Nanomaterials on Earth and Beyond Series
Steel is another important building material used as cables, joints, bolts, reinforcement and pre-cast concrete tensioning. Fatigue especially during cyclic loading is a major problem while using steel and can lead to structural failure (9). Adding copper nano-particles to steel reduces the unevenness in the surface of the steel, which in turn reduces the amount of stress risers i.e. locations where stresses are concentrated, thus lowering fatigue cracking. Another issue with steel arises during welding. The area affected by heat during welding can be brittle and fail without warning at times. The addition of magnesium and calcium nano-particles makes the heat affected zone (HAZ) grains (microscopic crystallites inside the material) finer (about 1/5th the size of conventional material) thereby reducing the chances of the sudden failure of steel plates (9).
In high rise structures the joints and the bolts need to be of high strength. Current steel bolts are limited in their strength to 1,000 – 1,200 N/mm2 due to a phenomenon called delayed fracture. Quenching and tempering is usually used to realize high strength bolts. During tempering if the tensile strength of steel exceeds 1,200 N/mm2 , even a small amount of hydrogen embrittles the grain boundaries and causes the steel to fail during usage. This delayed fracture problem associated with high strength bolts can be overcome by using vanadium and molybdenum nano-particles. The nanoparticles reduce the effect of inter-granular fracture during cementite phase thereby reducing the effects of hydrogen embrittlement (9).

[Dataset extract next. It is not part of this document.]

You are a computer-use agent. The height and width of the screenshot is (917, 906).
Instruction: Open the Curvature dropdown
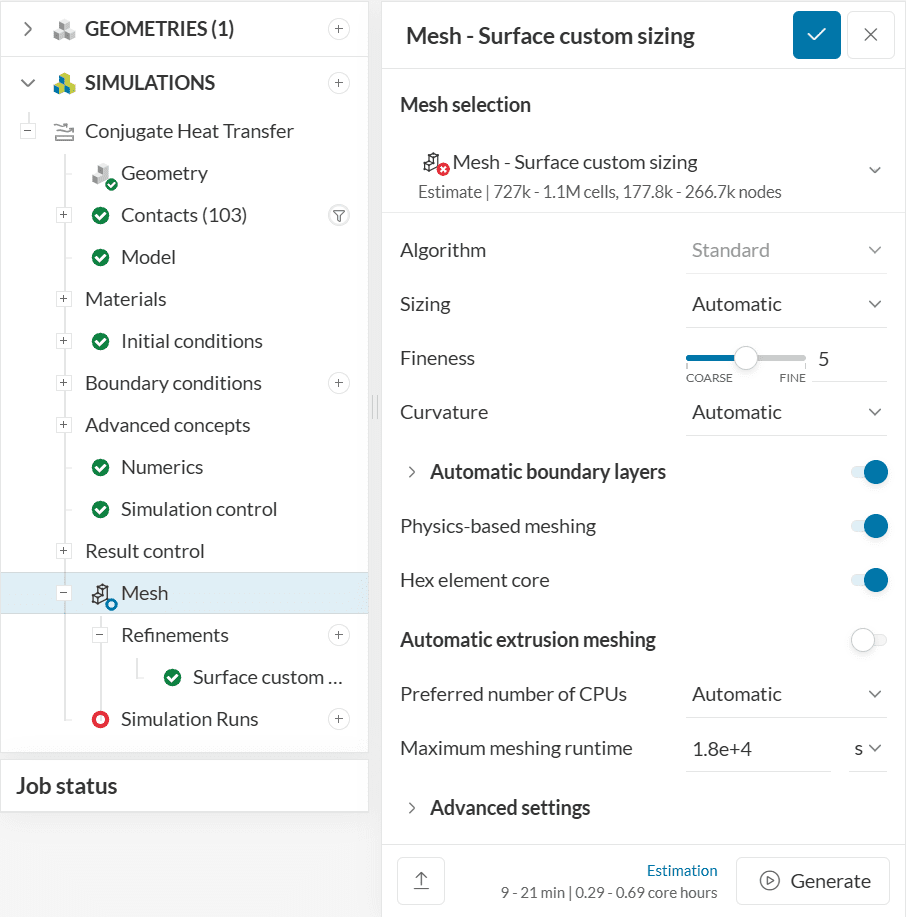pos(786,412)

Hydrogen embrittlement is the process by which various metals, most importantly high-strength steel, become brittle and fracture following exposure to hydrogen. Hydrogen embrittlement is often the result of unintentional introduction of hydrogen into susceptible metals during forming or finishing operations and increases cracking in the material.
A significant challenging issue with steel is the trade off between steel strength and ductility; the forces in modern construction require high strength, whereas safety (especially in seismic areas) and stress redistribution require high ductility. Sandvik Nanoflex (22) (produced by Sandvik Materials Technology) is currently being used in the production of parts as diverse as medical instruments and bicycle components and has both the desirable qualities of a high Young’s Modulus and high strength, and is also resistant to corrosion due to the presence of very hard nanometer-sized particles in the steel matrix. MMFX2 steel (23) (produced by MMFX Steel Corp) is a lower cost alternative, it has the same mechanical properties of conventional steel, however has a modified nano-structure that makes it corrosion resistant.
Space launch pads use a combination of concrete and steel and are the key for a successful rocket launch (24). A Stronger concrete supporting material using some of techniques mentioned earlier, will help more powerful and sophisticated rockets to be launched.